= Beginning of Section =
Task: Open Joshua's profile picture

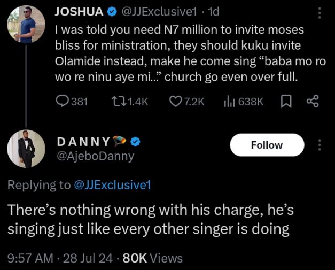Action: click(26, 26)
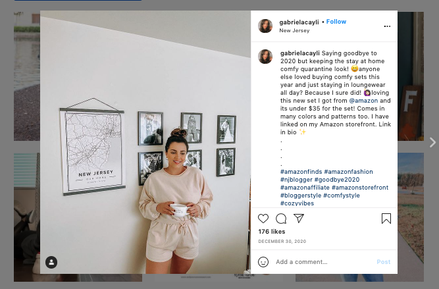The image size is (439, 289).
Task: Open the @amazon mention
Action: pos(363,101)
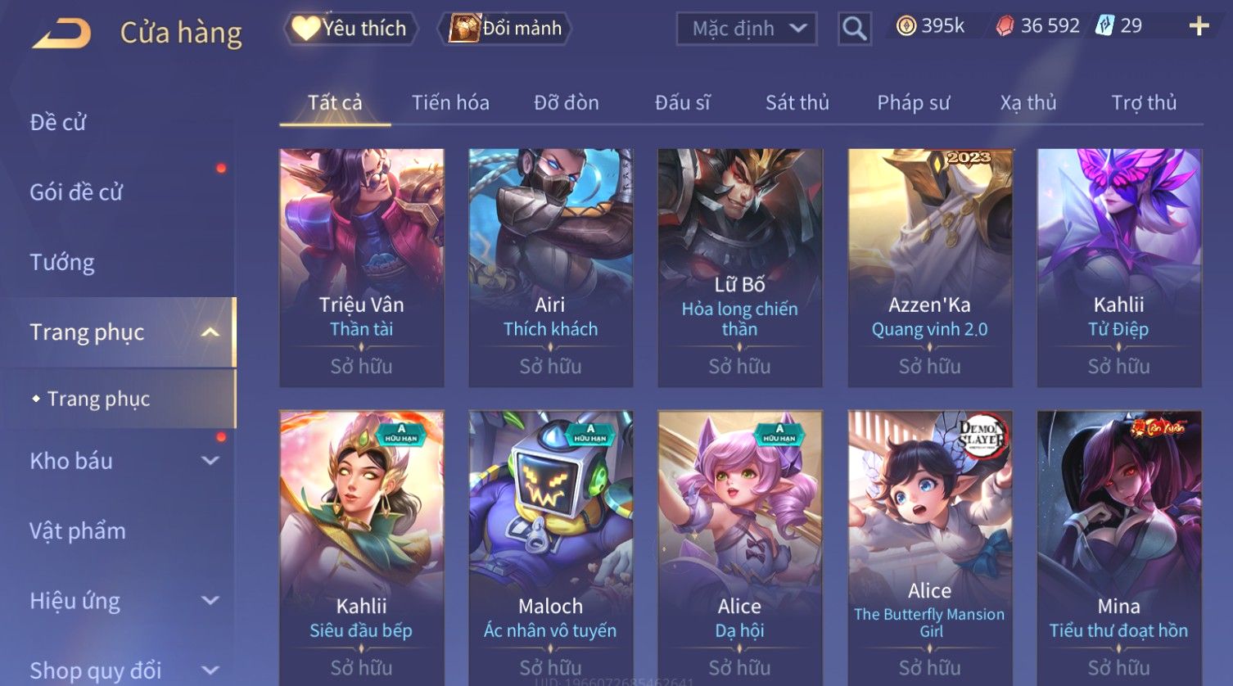This screenshot has width=1233, height=686.
Task: Open the Tướng sidebar menu
Action: click(x=62, y=262)
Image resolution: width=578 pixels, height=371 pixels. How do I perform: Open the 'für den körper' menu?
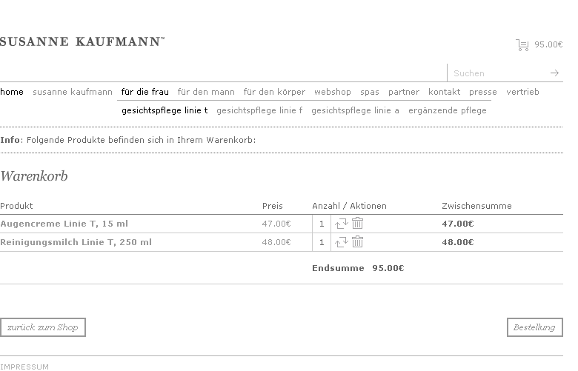tap(274, 92)
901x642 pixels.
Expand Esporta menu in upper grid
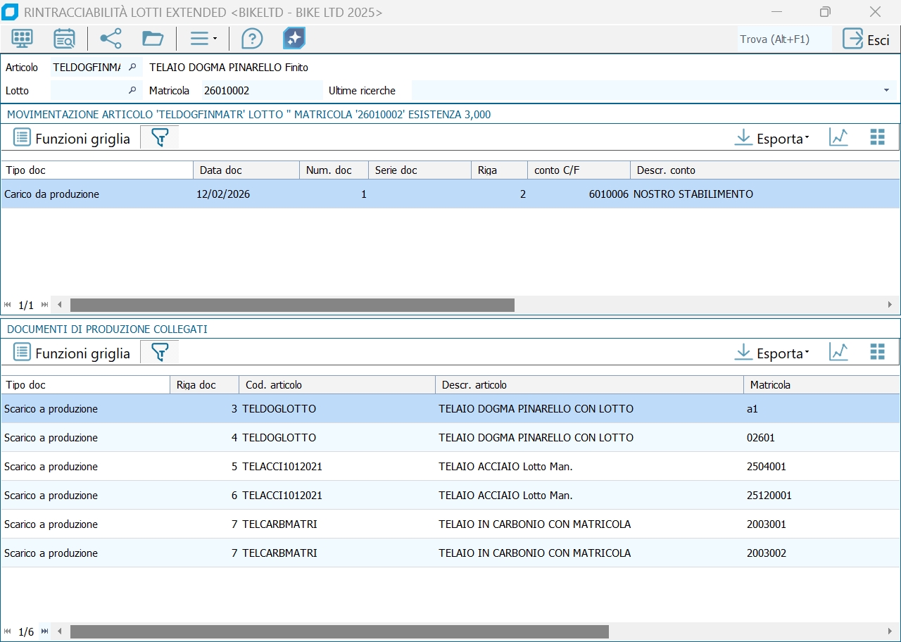(x=772, y=138)
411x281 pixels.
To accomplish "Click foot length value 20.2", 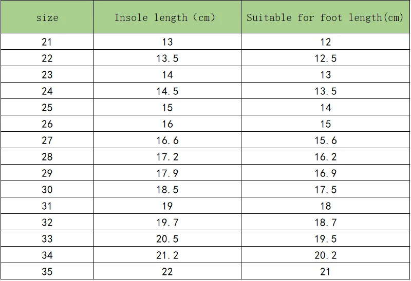I will (x=325, y=255).
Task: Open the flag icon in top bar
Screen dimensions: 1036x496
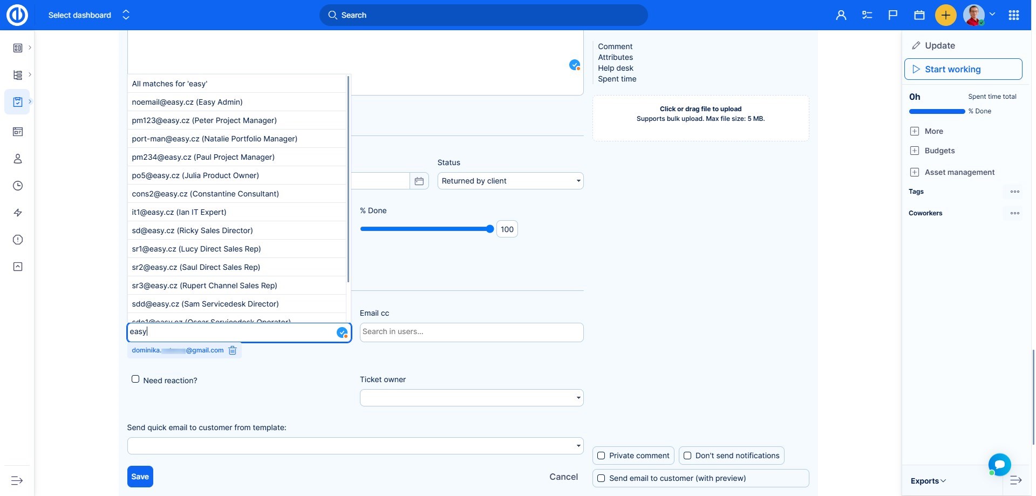Action: coord(893,15)
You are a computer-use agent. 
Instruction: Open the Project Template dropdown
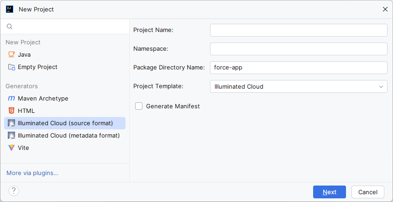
= End of Section =
**Work to be completed**
Extract exactly the lines above from the line containing "Task: Open the flag icon in top bar" through the last one, both ends included, but not the pictures.

**Task output**
Task: Open the flag icon in top bar
Screen dimensions: 1036x496
Action: coord(893,15)
You are a computer-use agent. 
Instruction: Open the Project Template dropdown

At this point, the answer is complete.